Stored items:
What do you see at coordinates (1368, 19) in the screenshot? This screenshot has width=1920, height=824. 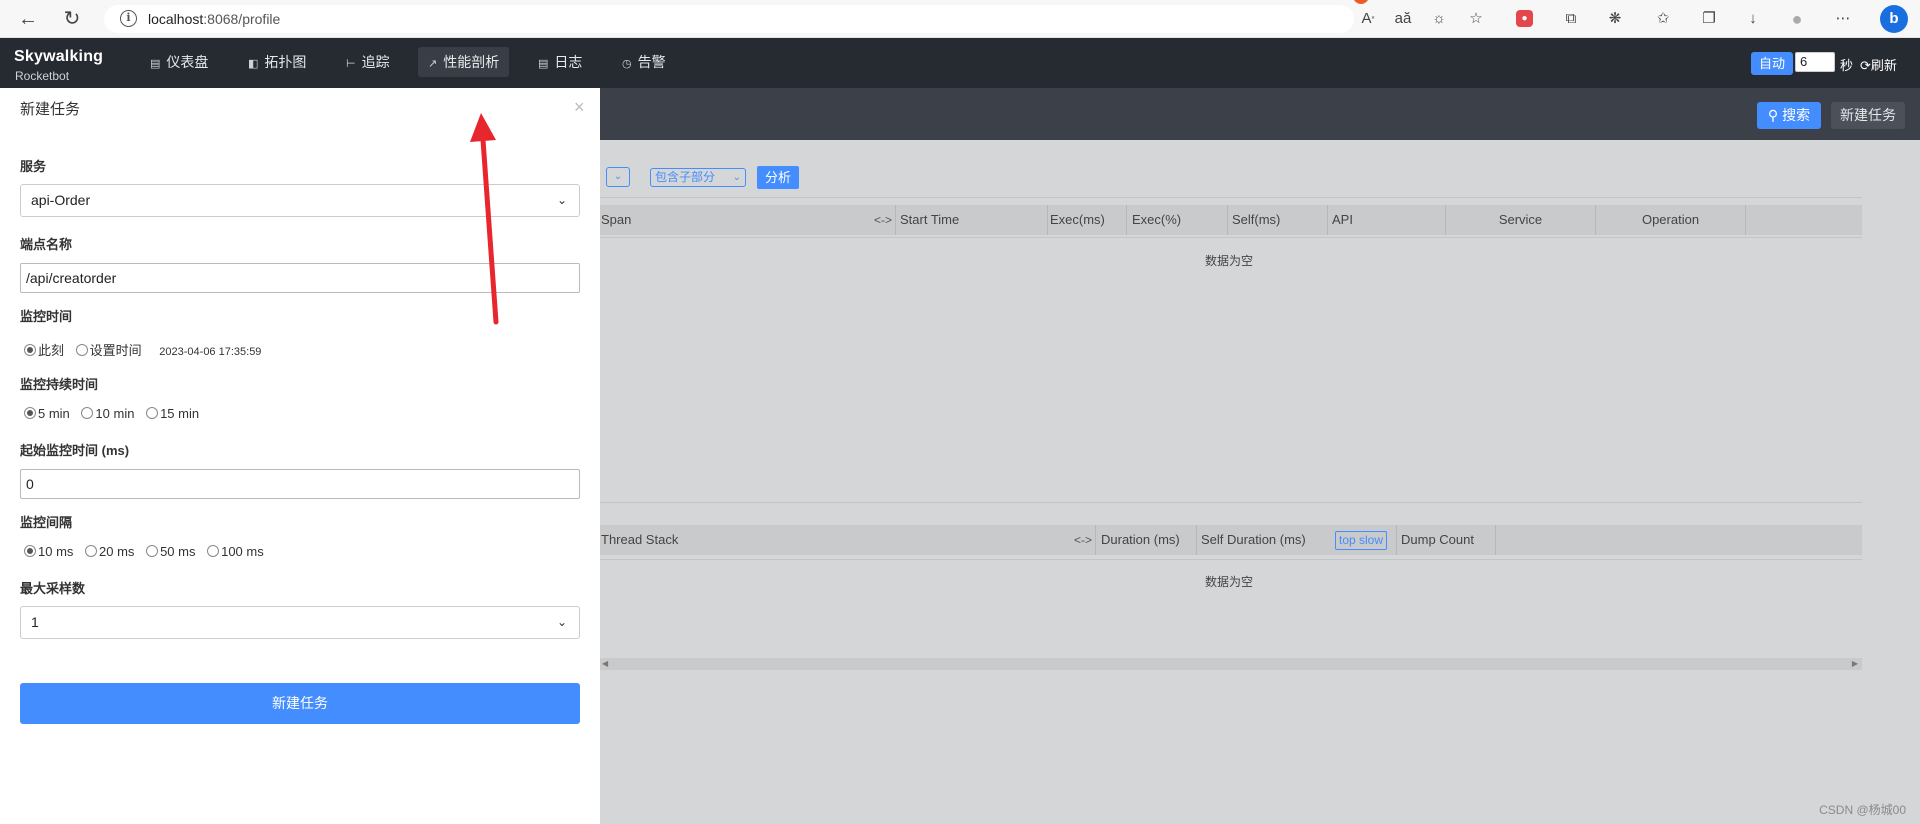 I see `read-aloud-icon: A”` at bounding box center [1368, 19].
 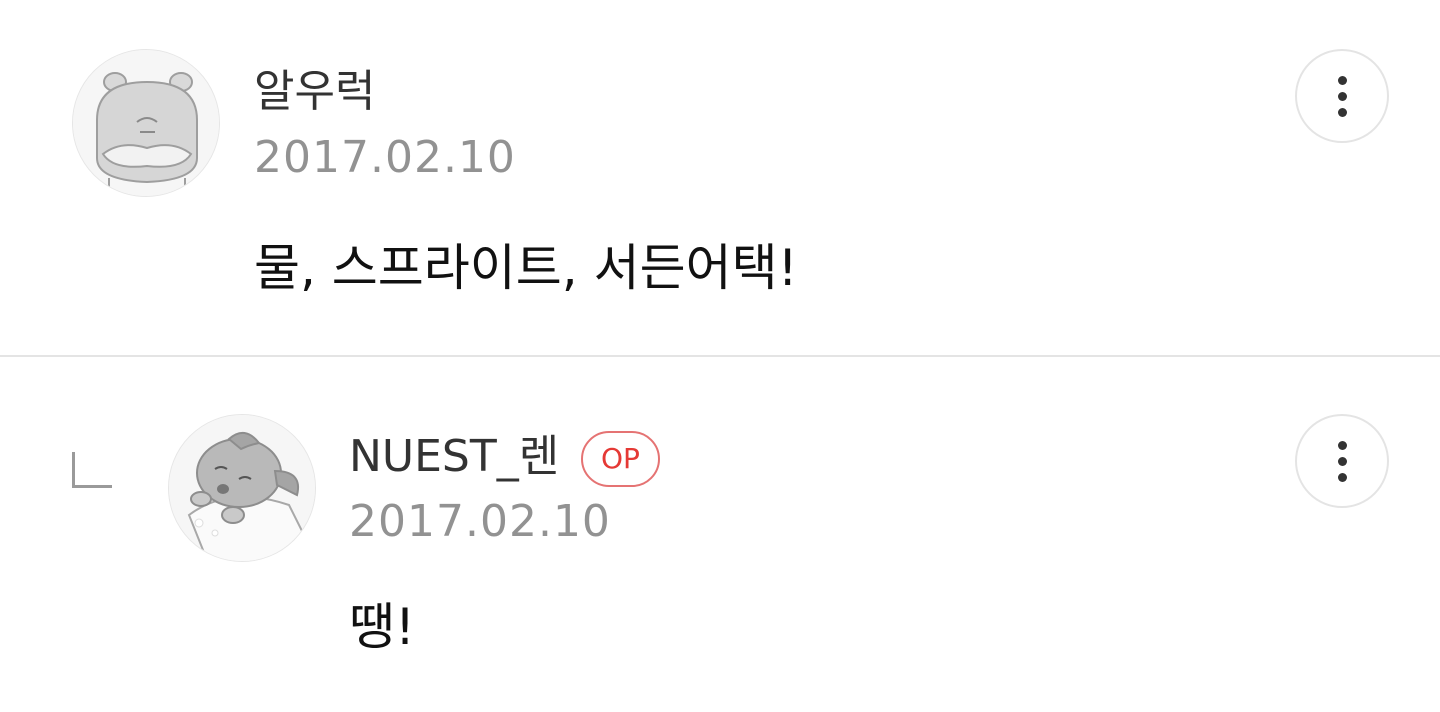 I want to click on comment-username: NUEST_렌, so click(x=454, y=457).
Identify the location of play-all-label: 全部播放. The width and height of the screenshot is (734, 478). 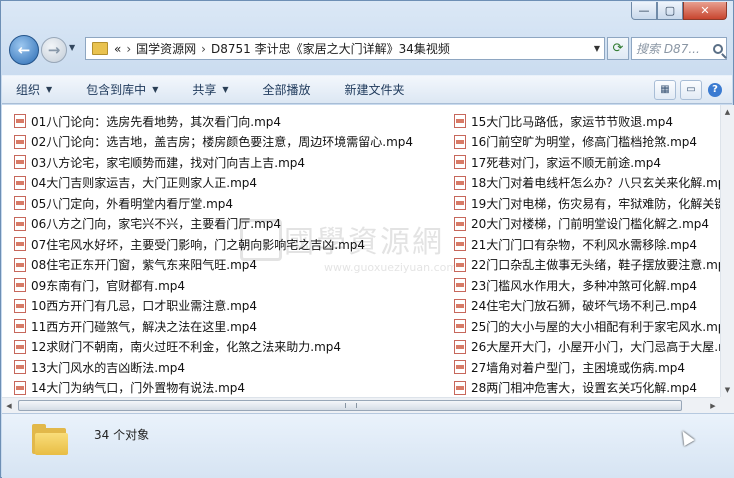
(286, 90).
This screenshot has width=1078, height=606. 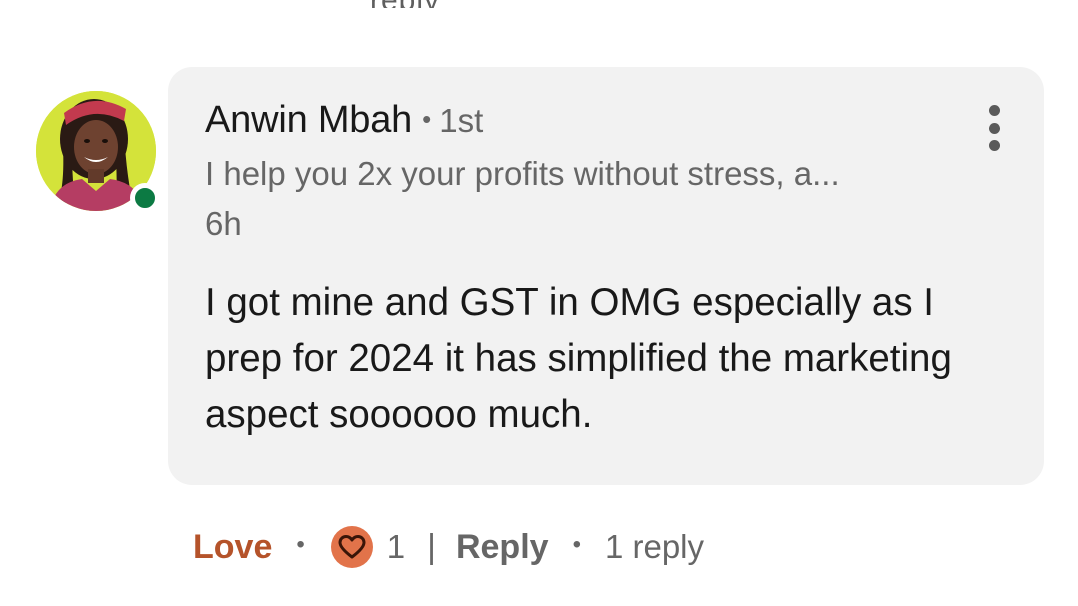 I want to click on comment-timestamp: 6h, so click(x=224, y=224).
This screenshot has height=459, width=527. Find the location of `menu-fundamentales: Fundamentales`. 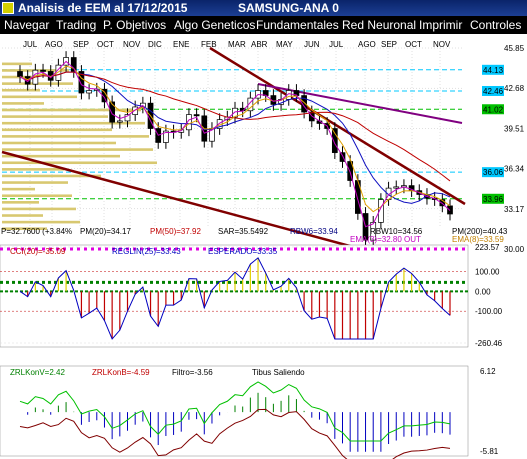

menu-fundamentales: Fundamentales is located at coordinates (298, 25).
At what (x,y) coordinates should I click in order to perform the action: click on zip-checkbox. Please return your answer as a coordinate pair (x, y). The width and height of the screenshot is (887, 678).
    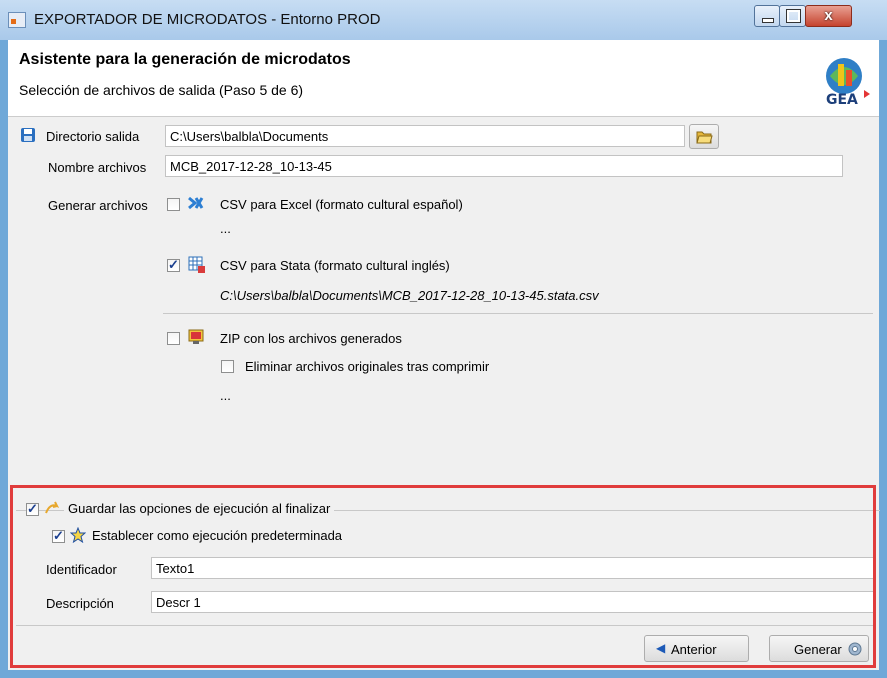
    Looking at the image, I should click on (174, 338).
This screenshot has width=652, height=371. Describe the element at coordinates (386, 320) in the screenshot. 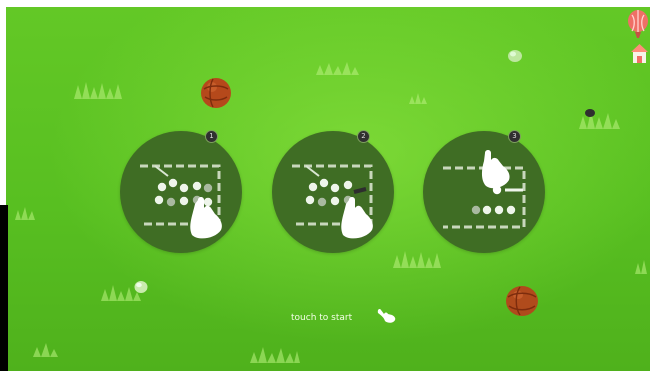

I see `hand-pointer-icon` at that location.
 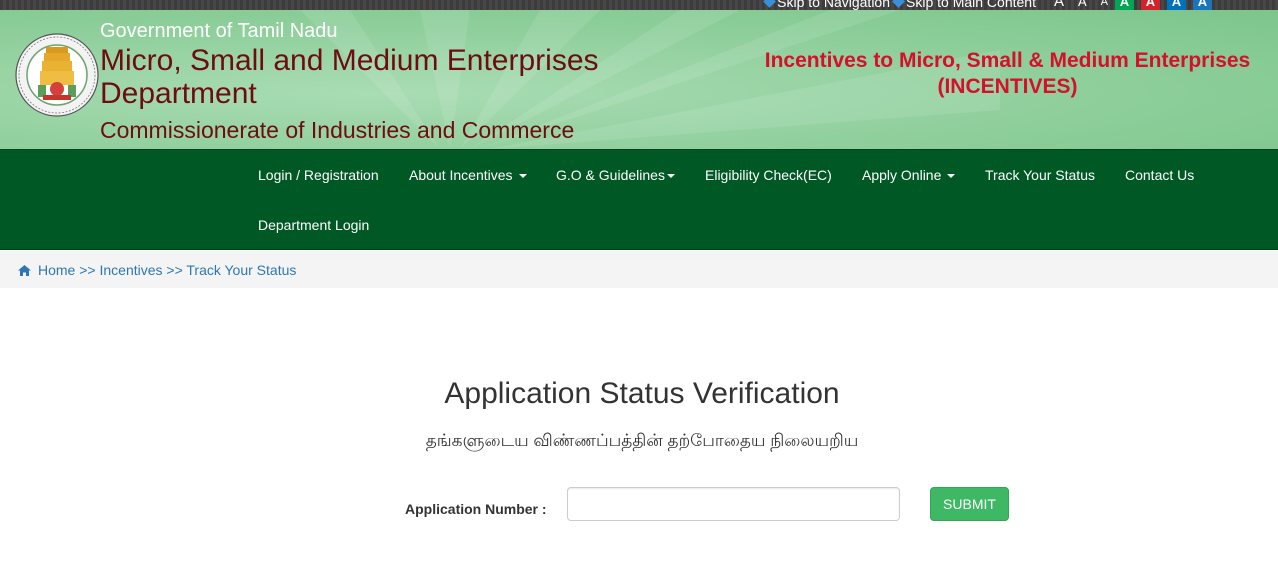 I want to click on nav-about-incentives: About Incentives, so click(x=468, y=175).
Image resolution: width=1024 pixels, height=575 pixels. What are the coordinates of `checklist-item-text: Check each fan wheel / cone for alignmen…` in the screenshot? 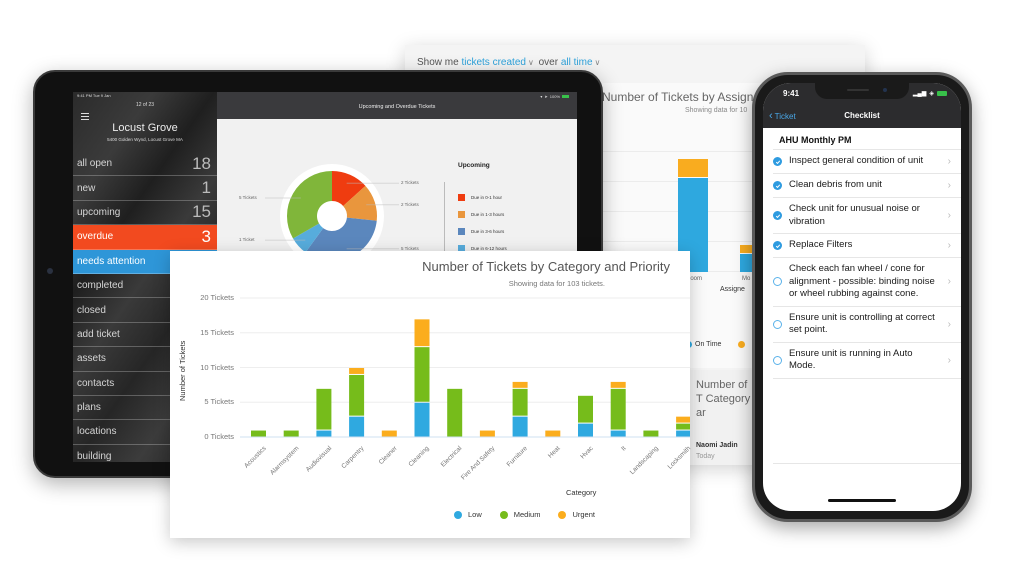 It's located at (862, 281).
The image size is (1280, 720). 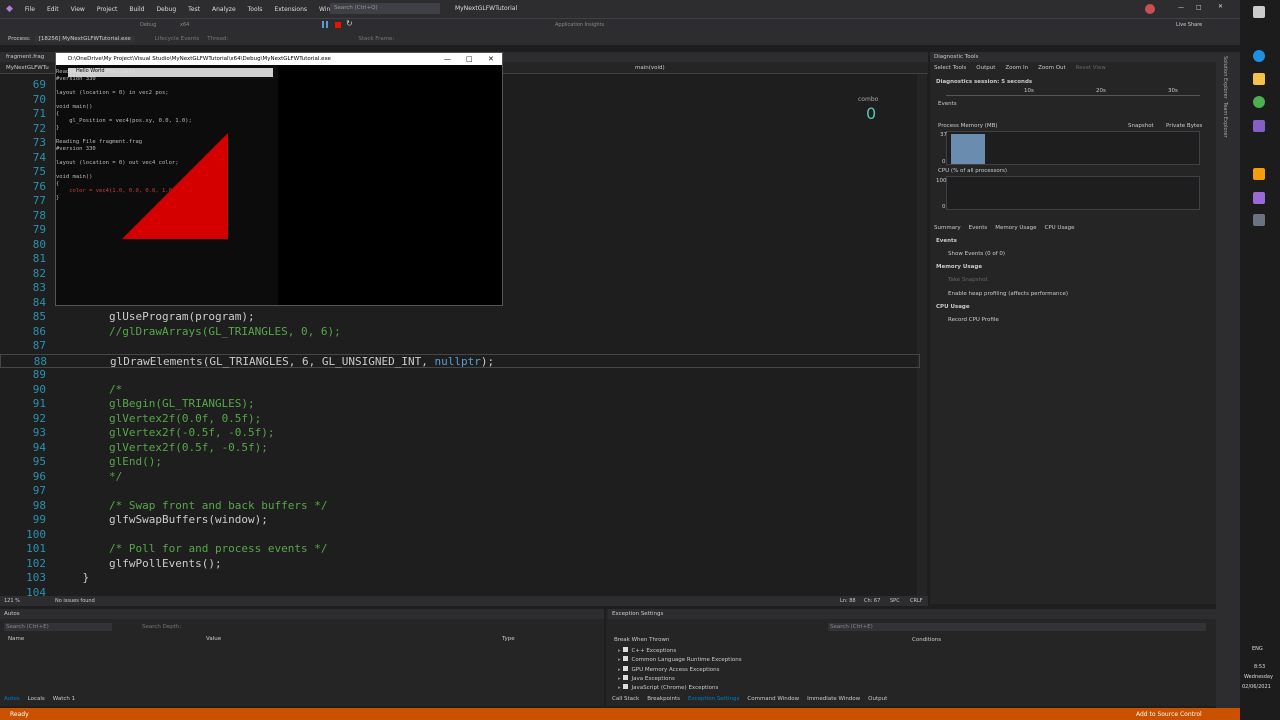 I want to click on tab-watch1: Watch 1, so click(x=64, y=699).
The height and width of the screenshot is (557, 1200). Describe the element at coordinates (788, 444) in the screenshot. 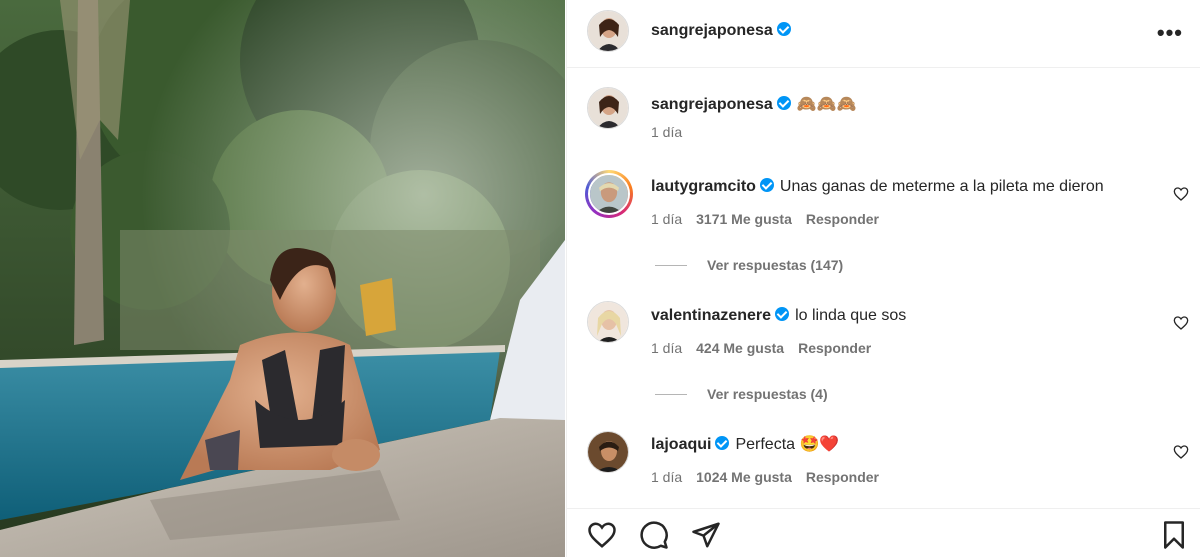

I see `comment-text: Perfecta 🤩❤️` at that location.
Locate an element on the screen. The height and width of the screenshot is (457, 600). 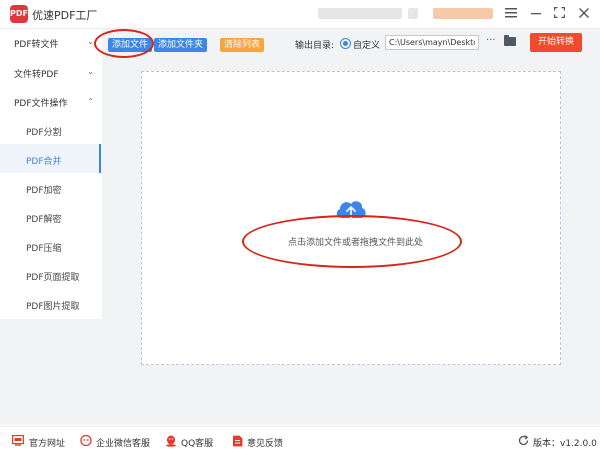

REQUEST — Give everything from the line containing "This screenshot has height=459, width=527." down to the line containing "menu-fundamentales: Fundamentales is" as a Markdown table with the columns Row and Line, skipping blank lines and leaving out the pictures.

SOLVED PROBLEM —
| Row | Line |
|---|---|
| 1 | This screenshot has height=459, width=527. Find the location of `menu-fundamentales: Fundamentales`.  |
| 2 | menu-fundamentales: Fundamentales is located at coordinates (298, 25). |